It’s a warm Thursday night and at the same time, it’s almost been a week since the question was put to mind and tomorrow’s Friday and I’ve been debating with myself what the point is. The weekend is almost upon me and still, I haven’t found a way to reconcile this issue or to find the answer to this.
At this point in my life with this company, I just realized that I gave up a lot of the dreams I had before coming here and now it’s too late to go back and the worst is, I forgot about them, neglected that part of me that makes me who I am. I look back with a heavy heart because I no longer recognize the girl staring back at me from the other side of the mirror. Although she looks exactly the same as me, somehow, she looks more like an empty shell now… cold… feeling nothing, doing things as if on auto pilot, forgot what a real laugh sounds like, what living should really be, smiling but not really smiling, laughing hollow laughs… tired… wasted… dying. She’s no longer the girl who is passionate about life, always has a ready smile for everyone, laughs heartily, cries easily, finds pleasure in a butterfly or in a flower or in the simple task of watching clouds drift by and spinning dreams and tales. She no longer debates passionately, she no longer pause in the middle of reading a Danielle Steel novel just to cry her heart out at the height of the character’s emotions. The girl in the mirror is so different I’m not entirely sure if it’s still me and if it is, I’m not at all sure how it all came to be.

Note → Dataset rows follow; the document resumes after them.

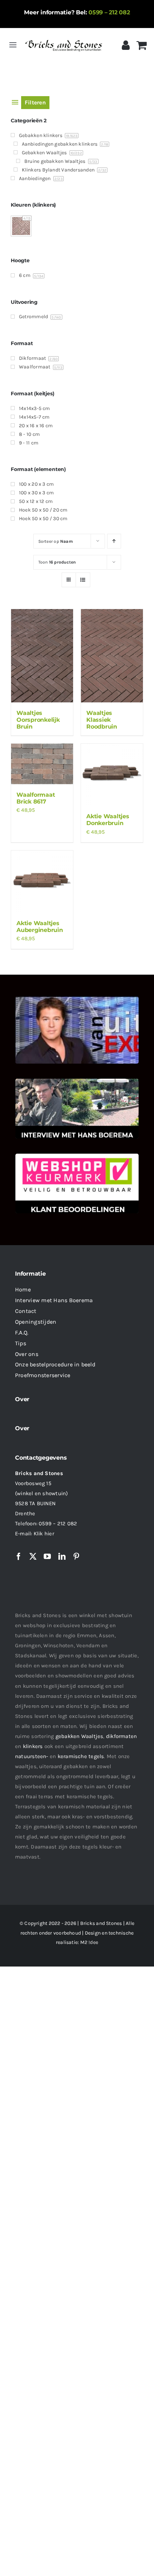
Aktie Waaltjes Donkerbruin (107, 820)
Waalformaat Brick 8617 (35, 798)
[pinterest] (76, 1556)
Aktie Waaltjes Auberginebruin (39, 926)
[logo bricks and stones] (64, 39)
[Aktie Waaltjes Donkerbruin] (112, 775)
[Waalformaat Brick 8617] (42, 764)
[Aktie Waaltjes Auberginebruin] (42, 882)
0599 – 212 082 (109, 12)
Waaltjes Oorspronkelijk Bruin (38, 720)
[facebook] (18, 1556)
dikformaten (121, 1736)
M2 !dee (89, 1942)
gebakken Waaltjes (80, 1736)
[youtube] (47, 1556)
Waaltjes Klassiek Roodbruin (101, 720)
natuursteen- (31, 1756)
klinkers (33, 1746)
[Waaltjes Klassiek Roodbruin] (112, 655)
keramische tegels (81, 1756)
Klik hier (44, 1533)
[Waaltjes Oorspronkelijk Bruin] (42, 655)
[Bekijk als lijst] (83, 580)
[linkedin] (62, 1556)
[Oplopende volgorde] (114, 541)
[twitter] (33, 1556)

Going back to the issue, I do acknowledge the fact that during the last two months, my time in ranges from eight o’clock to eight fifteen and rarely eight thirty. This resulted to this unresolved issue because I had the nerve to ask: “What is the point of being on time when all that matters at the end of the day, week, month, or year is the output or quality of the work done?”
“That is not the point” was all the response I got. Well, what is the point then? I would have liked to scream out the question in frustration and see where such a discussion would lead us. Unfortunately, I opted to restrain my passion for debates because I felt then at that time that this subject would definitely be a trying one on both our parts. Better to focus my energy on work to prove my point.
On my part, it would be trying because I don’t have the heart or the drive to arrive on time for a number of reasons but mainly because I get the job done at the end of the day. The quality of work I believe I do is still unsurpassed (based on my own high standard of quality work because the company I work for doesn’t believe in evaluating the performance of their office personnel). For me, that is enough given the fact that I’ve thrown away my dreams for nothing, given my talents despite the fact it wasn’t appreciated and built dreams around it but in a blink of an eye, it all came crashing down on me… to fly around me like dust.
While I have considered the argument that it is company policy and professional to arrive on time, and I would have loved to say “Screw policies!” and storm out and probably get a memo for that, I would like to point out the other reason why I don’t have the heart to arrive on time these days and it’s because of the fact that I noticed (from days before when I get to the office early) people tend to chat and while away until what, nine in the morning? Then they’d try to work a little and you’d notice them lazing again after around ten to twenty minutes of work and after around thirty minutes of lazing around they’d go back to work again and the cycle continues for the whole day. Or they’d go to work early, do this unproductive cycle for eight hours and has the nerve to work overtime. The results? A lot of backlogs probably the size of Mt. Everest! Everyday is almost like Friday (the day when little work is done). Let’s not count being paid here but if you want to put it in the equation of this issue, let us and be done with it. Each of us gets paid for eight hours whether you did a good job or not, whether you whiled away the whole day or worked your ass off. Based on this alone, I believe the company has already benefited on those who worked their asses off even if they don’t arrive on time and yet gets the job done compared to those who do arrive early, whiled away the whole day and manages to work overtime minus the desired work output.
I’ve tried pointing out this kind of scenario but all I got is “That’s not the point.” So now, I ask: well, what the hell is the point then if not for that? Let’s say you’re doing repairs on your house so naturally, you’d hire a bunch of men to work for you. Would you rather pay people who does great work even if they’re a little late and doesn’t work overtime or would you rather pay people who laze around, do a little work, whether or not works overtime and yet, when you look at their work the next day, it would seem as if nothing has been done? I tell you, you lose more on the second type of workers. I remember this handyman my grandmother used to hire all the time to do repairs around the house simply because he’s trustworthy. While I acknowledge that fact, I can tell you that my grandmother wasted money on him even though he does arrive on time because he works like a turtle (that’s how slow he is because the rest time is longer than the work time), the work he does is not good at all (my younger brother could’ve done better) and instead of finishing the job in three days, it gets extended into a week and a half and sometimes more – a month or so! Imagine that! So ever since my beloved grandmother died, we replaced the handyman with a much more efficient worker who does a great job and gets it done on time. That way, everybody is satisfied, not a dime is wasted because you got exactly what you paid for - the work done was excellent and it was finished on time.
So let me ask the question again “what is the point of coming early?” Come on, convince me.